Über ihren Antrag muss der Form halber allerdings noch der Gemeinderat entscheiden. Laut Gemeinderordnung ist für das Ausscheiden ein „gewichtiger Grund“ vorzuweisen. Der ist beispielsweise erfüllt, wenn jemand bereits zehn Jahre oder länger im Ehrenamt kommunalpolitisch aktiv war – für Ute Zeh ein Kinderspiel.

Kurz vor dem Jahresende hat die scheidende Stadträtin auch die offenbar verdutzten Fraktionskollegen über ihre Entscheidung informiert. „Die waren alle sprachlos“, berichtet sie.

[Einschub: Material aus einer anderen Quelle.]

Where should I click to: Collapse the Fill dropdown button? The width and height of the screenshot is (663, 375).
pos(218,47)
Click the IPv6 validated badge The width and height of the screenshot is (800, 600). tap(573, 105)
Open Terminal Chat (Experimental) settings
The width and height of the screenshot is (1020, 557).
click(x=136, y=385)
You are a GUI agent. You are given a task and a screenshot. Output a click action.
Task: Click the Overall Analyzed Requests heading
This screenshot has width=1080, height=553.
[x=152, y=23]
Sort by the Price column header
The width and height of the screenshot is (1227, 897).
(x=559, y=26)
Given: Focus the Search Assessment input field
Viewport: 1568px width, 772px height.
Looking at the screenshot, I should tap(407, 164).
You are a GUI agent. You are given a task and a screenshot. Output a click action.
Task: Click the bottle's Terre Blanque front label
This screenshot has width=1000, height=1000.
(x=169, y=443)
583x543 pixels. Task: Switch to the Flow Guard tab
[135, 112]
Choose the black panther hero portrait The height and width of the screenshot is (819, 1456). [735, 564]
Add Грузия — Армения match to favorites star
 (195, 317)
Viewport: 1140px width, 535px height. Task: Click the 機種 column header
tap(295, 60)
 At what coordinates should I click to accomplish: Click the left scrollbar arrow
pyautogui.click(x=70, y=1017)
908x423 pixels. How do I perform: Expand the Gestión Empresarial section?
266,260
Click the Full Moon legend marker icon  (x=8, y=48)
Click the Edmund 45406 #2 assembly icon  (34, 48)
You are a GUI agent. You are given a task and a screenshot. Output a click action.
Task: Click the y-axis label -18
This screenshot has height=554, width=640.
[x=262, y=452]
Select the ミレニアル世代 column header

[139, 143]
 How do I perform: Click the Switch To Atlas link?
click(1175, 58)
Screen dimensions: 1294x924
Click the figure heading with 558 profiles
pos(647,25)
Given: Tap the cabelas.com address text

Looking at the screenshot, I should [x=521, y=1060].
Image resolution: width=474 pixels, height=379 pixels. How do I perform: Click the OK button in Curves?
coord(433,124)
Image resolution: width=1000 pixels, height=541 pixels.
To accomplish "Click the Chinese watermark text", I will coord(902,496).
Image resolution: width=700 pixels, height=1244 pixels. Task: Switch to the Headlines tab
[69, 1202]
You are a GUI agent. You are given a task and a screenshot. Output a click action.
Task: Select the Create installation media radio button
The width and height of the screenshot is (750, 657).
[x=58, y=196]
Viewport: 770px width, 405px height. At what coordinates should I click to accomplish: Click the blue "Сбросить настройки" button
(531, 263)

Ganz aus heiterem Himmel kam der Entschluss für die 55-Jährige freilich nicht. „Ich habe mir schon länger Gedanken gemacht“, räumt sie ein. Gesundheitliche Gründe spielten dabei ebenso eine Rolle wie die Tatsache, dass sie bereits seit rund 35 Jahren kommunalpolitisch im Einsatz sei.

21 Jahre war Zeh nicht nur Ortschaftsrätin in Eichen, sondern zusätzlich auch noch zehn Jahre Ortsvorsteherin im Teilort. Seit 2014 vertrat sie die CDU im Gemeinderat. Als Nachfolgerin von Heidi Malnati übernahm sie im Sommer 2018 den Vorsitz ihrer Fraktion.

„Es ist einfach gut jetzt“, meint Ute Zeh. Wenn sie etwas anpacke, wolle sie dies zu 100 Prozent tun. Das falle ihr zunehmend schwerer. Sie macht dabei keinen Hehl daraus, dass es ihr zuletzt immer seltener gelang, sich mit den aktuellen Entwicklungen und der einen oder anderen Entscheidung abzufinden. Sie könne einfach nicht alles Fünfe grad sein lassen, sondern habe manchen Frust aus dem Ratsaal mit nach Hause genommen. „Mich wurmt’s halt einfach“, gibt sie zu.

Obwohl in der CDU fest verankert, sah sich Ute Zeh bei ihrem kommunalpolitiuschen Engagement selbst nie in erster Linie der Partei verpflichtet. „Mir geht’s immer um die Stadt“, betont sie.

Das Feld in der Fraktion sieht sie „gut bestellt“. Nach ihren Worten übernimmt als Nachfolger Jeannot Weißenberger den Vorsitz, als Stellvertreter fungiert künftig Thomas Kuri. Ute Zehs Platz am Ratstisch könnte Mark Leimgruber einnehmen. Er landete bei der Kommunalwahl vor zwei Jahren mit 2532 Stimmen auf Platz sechs der CDU-Liste und ist damit erster Nachrücker – vorausgsesetzt, er nimmt das Mandat an.